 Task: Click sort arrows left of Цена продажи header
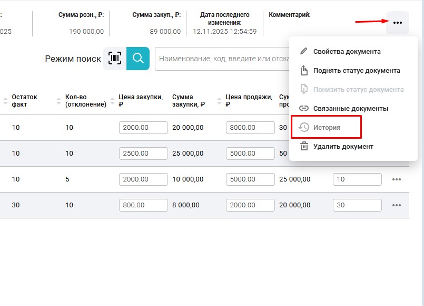(x=219, y=101)
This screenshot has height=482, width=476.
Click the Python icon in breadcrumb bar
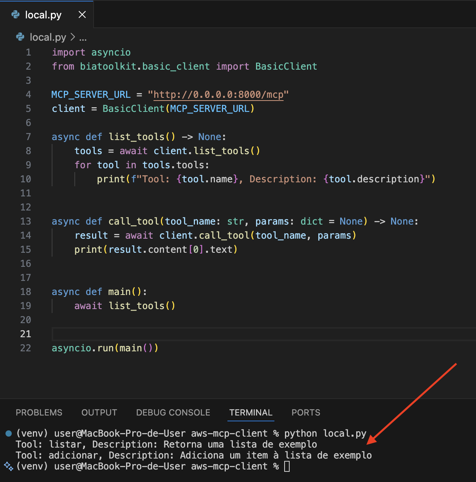click(x=20, y=37)
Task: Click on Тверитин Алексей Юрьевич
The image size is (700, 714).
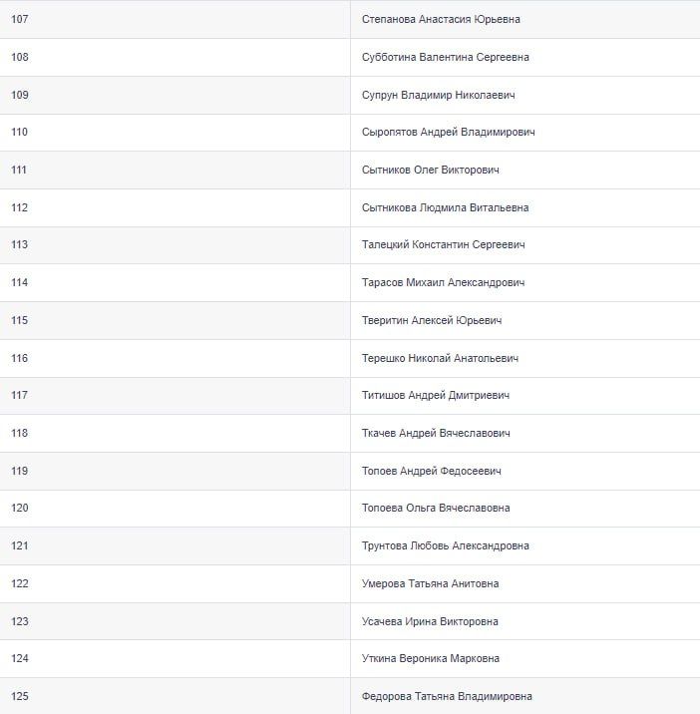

◆ **WHAT IS NEEDED**:
Write every record out again exactly; no pictures belong in the copy.

◆ **RESULT OF THIS EXERCISE**:
 Task: Click sort arrows left of Цена продажи header
(x=219, y=101)
This screenshot has height=482, width=476.
Click the Python icon in breadcrumb bar
click(x=20, y=37)
Task: Click on Тверитин Алексей Юрьевич
The image size is (700, 714).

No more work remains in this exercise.